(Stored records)

------------------------------

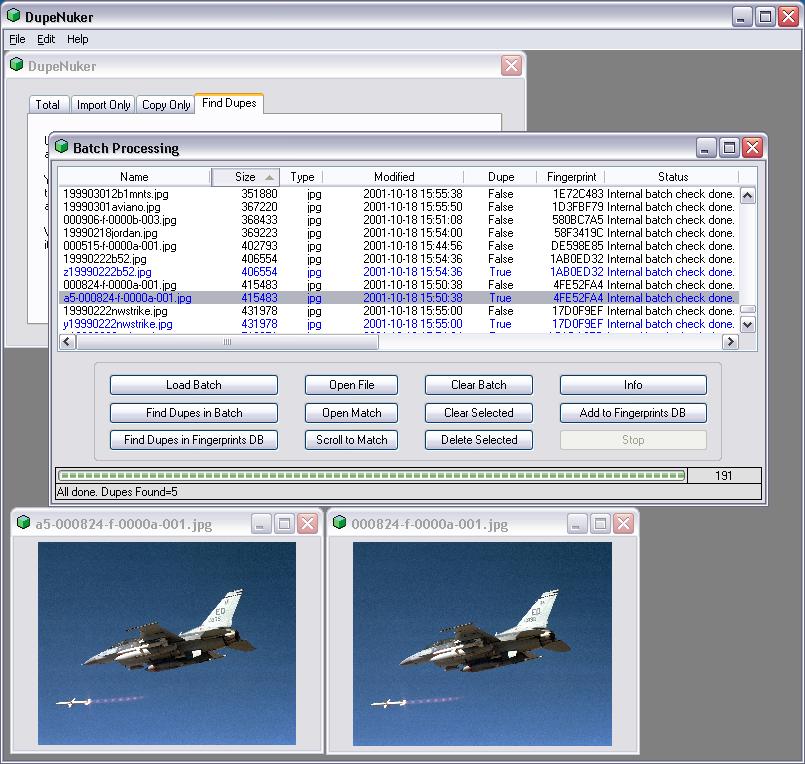Close the inner DupeNuker dialog
The height and width of the screenshot is (764, 805).
[511, 66]
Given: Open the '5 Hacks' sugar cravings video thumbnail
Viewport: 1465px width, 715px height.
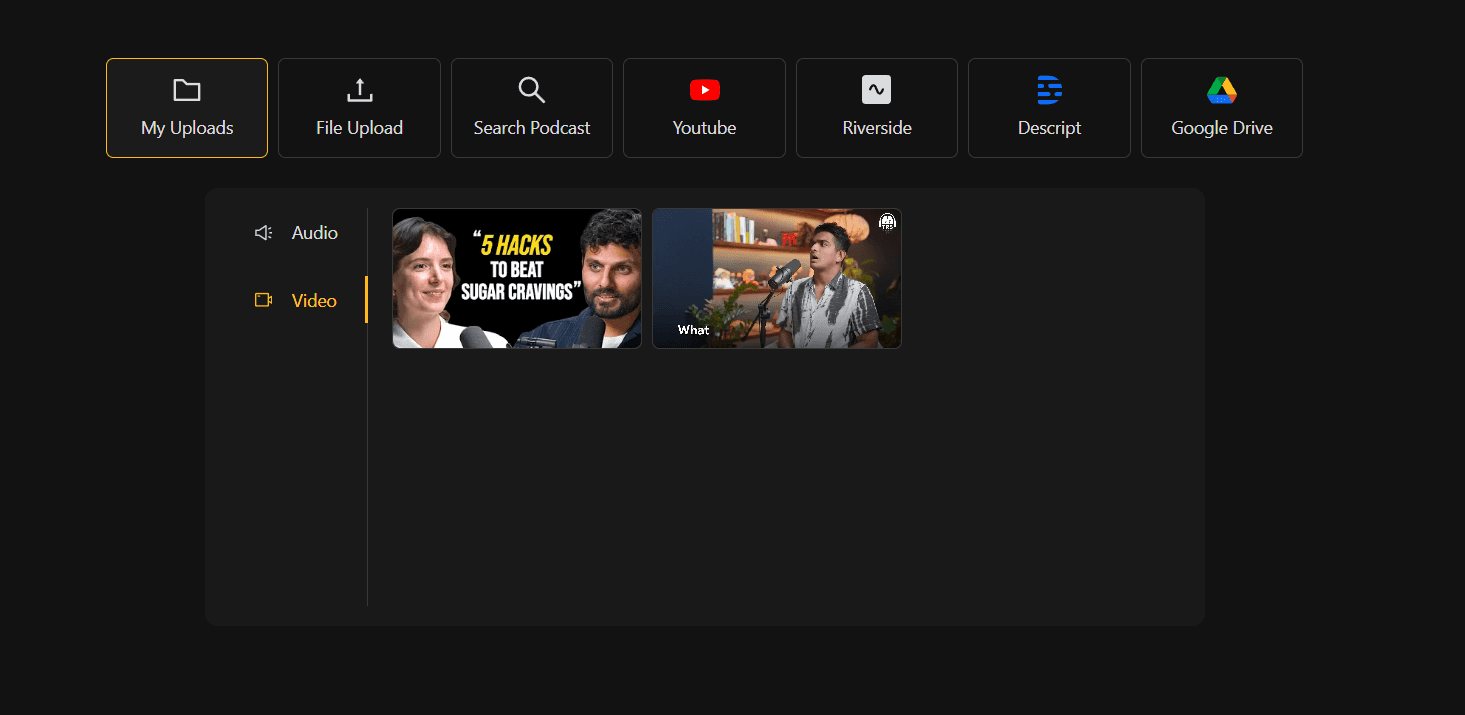Looking at the screenshot, I should [x=516, y=278].
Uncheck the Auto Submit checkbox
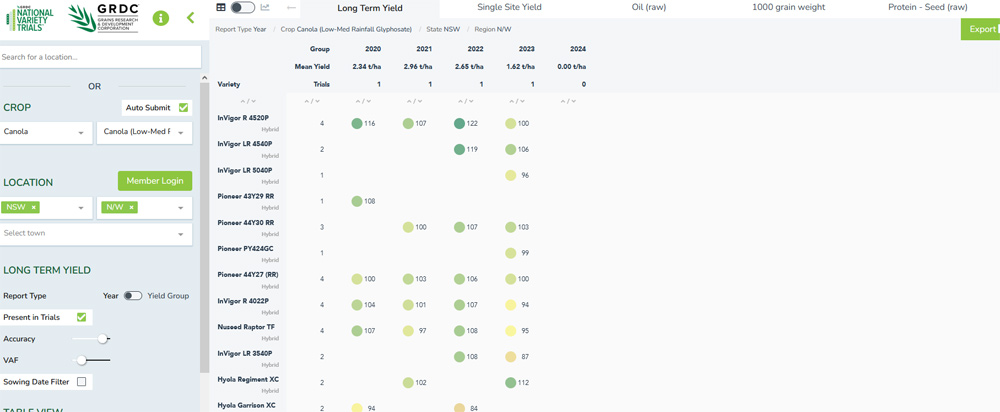Screen dimensions: 1000x412 click(x=184, y=107)
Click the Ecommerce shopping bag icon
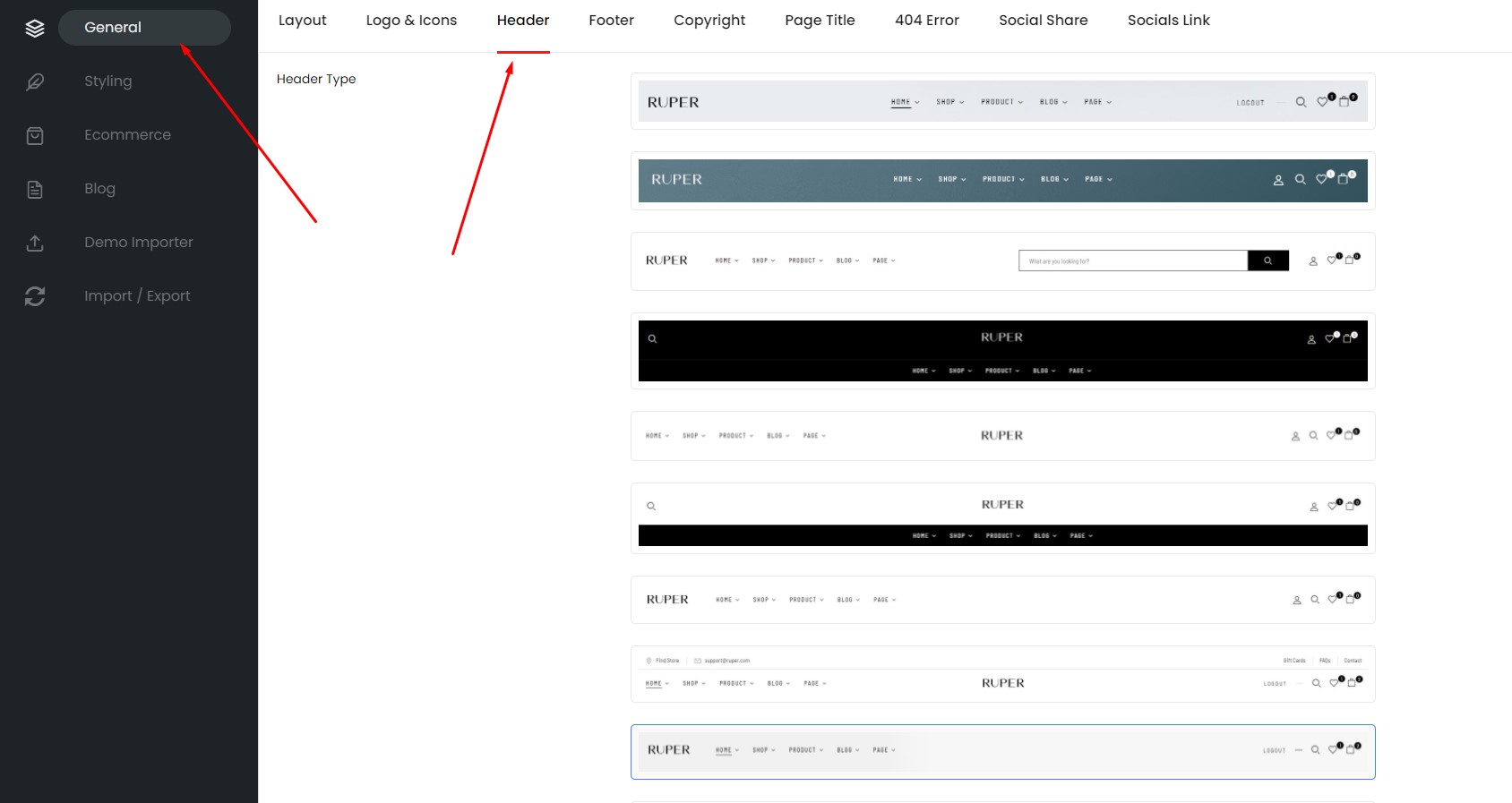The image size is (1512, 803). tap(35, 135)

------------------------------

**Instructions for the task**
Give again, exactly as written, the lines from the one with "Given: Open the" through the last line of the entries above, but skip the pictures.

**Exercise solution**
Given: Open the '5 Hacks' sugar cravings video thumbnail
Viewport: 1465px width, 715px height.
Looking at the screenshot, I should [x=516, y=278].
Uncheck the Auto Submit checkbox
Screen dimensions: 1000x412 click(x=184, y=107)
Click the Ecommerce shopping bag icon
The image size is (1512, 803). tap(35, 135)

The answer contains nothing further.